Data shown:
|---|

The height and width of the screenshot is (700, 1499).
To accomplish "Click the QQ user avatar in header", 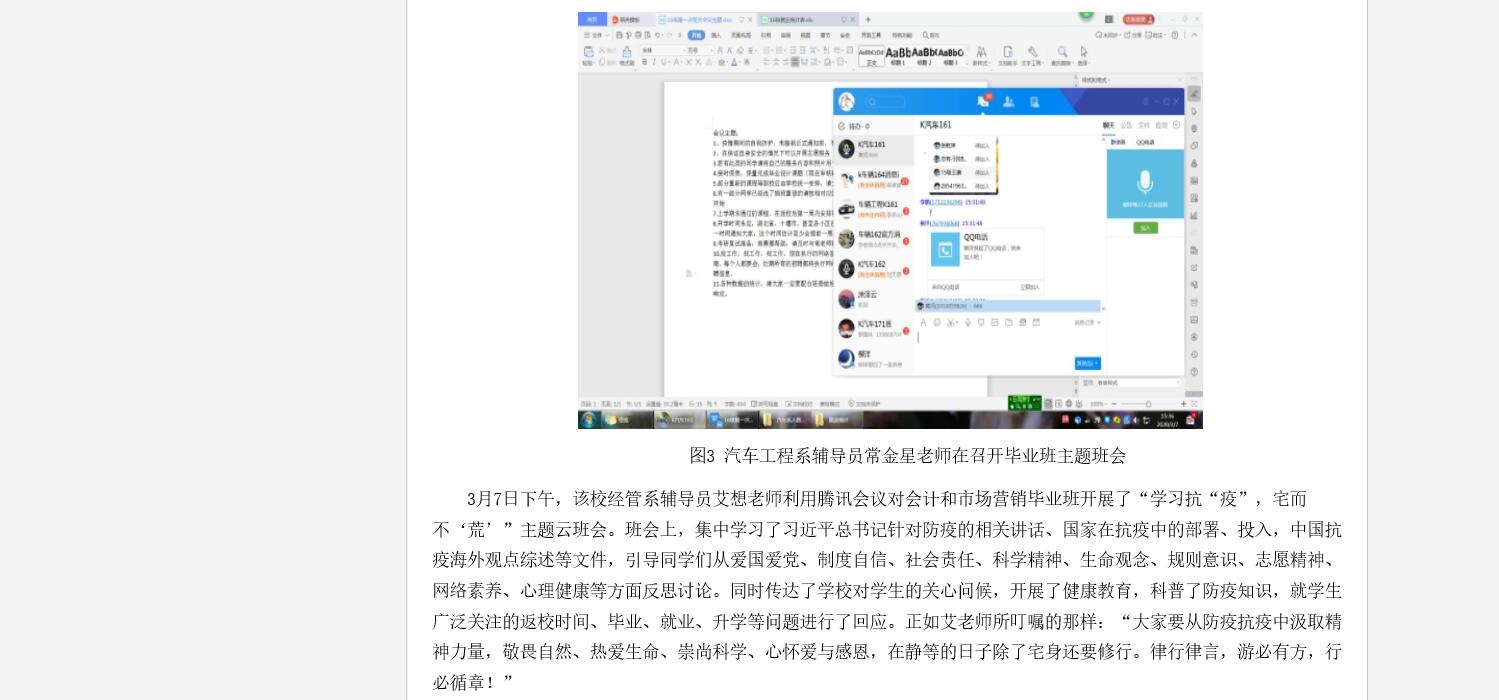I will [847, 102].
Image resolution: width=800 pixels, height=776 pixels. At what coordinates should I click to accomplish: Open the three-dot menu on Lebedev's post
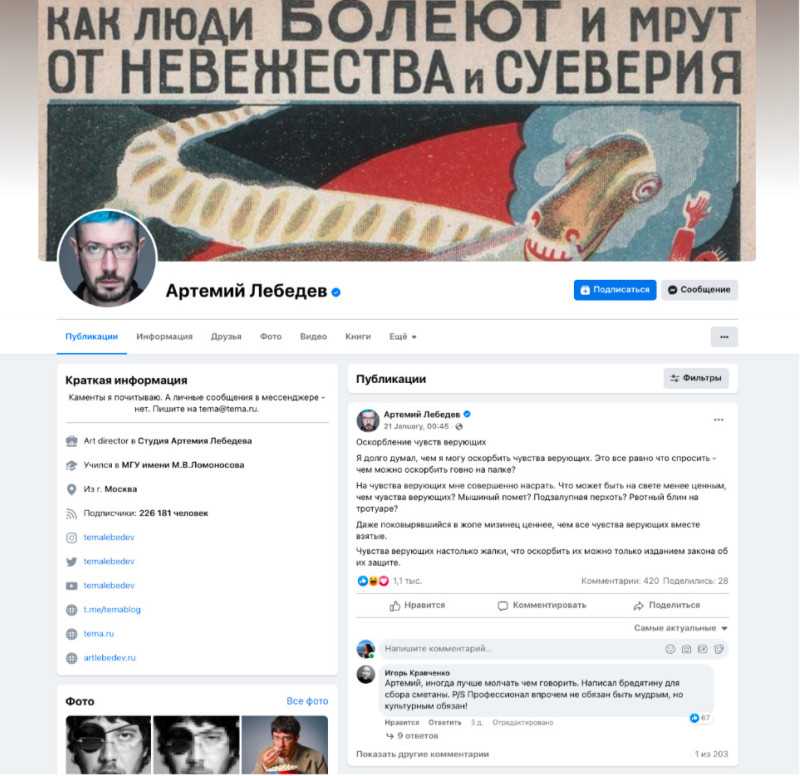point(718,420)
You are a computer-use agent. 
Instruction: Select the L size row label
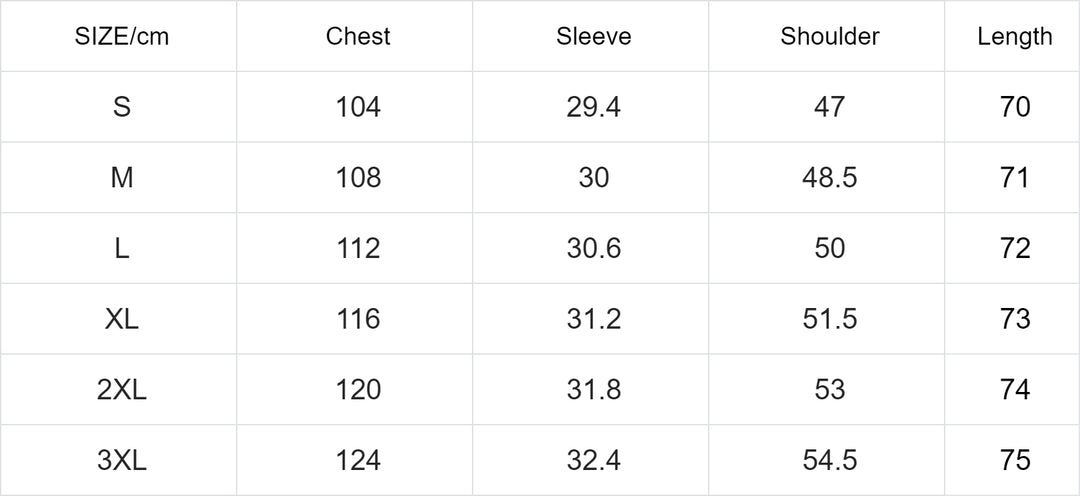(x=121, y=248)
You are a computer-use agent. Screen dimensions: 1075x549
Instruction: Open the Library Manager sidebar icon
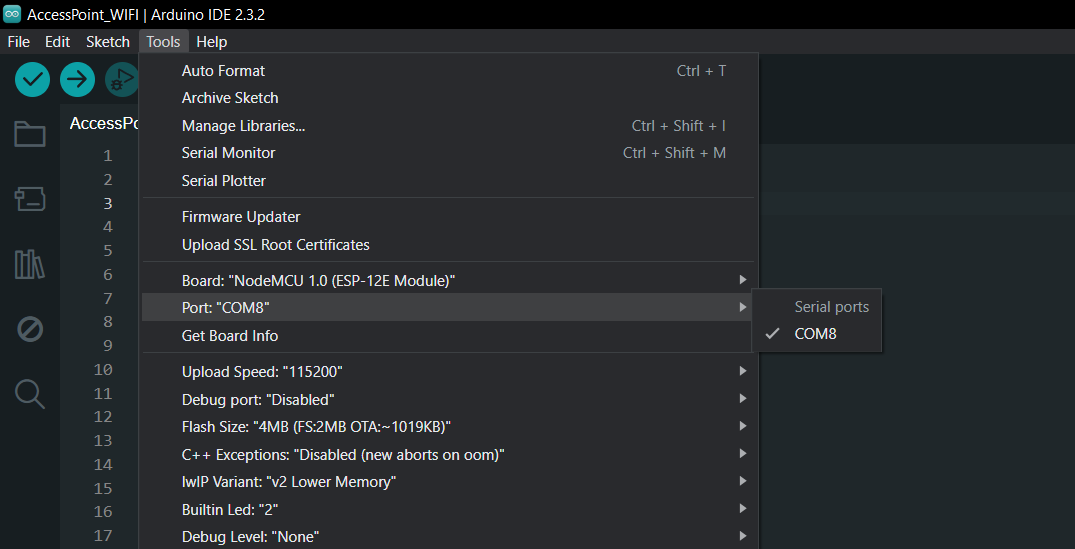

|---|

Task item: Lines with "computer": return each one from the data above.

Solution to the exercise:
You are a computer-use agent. 
You are a computer-use agent. Screen dimensions: 1075x549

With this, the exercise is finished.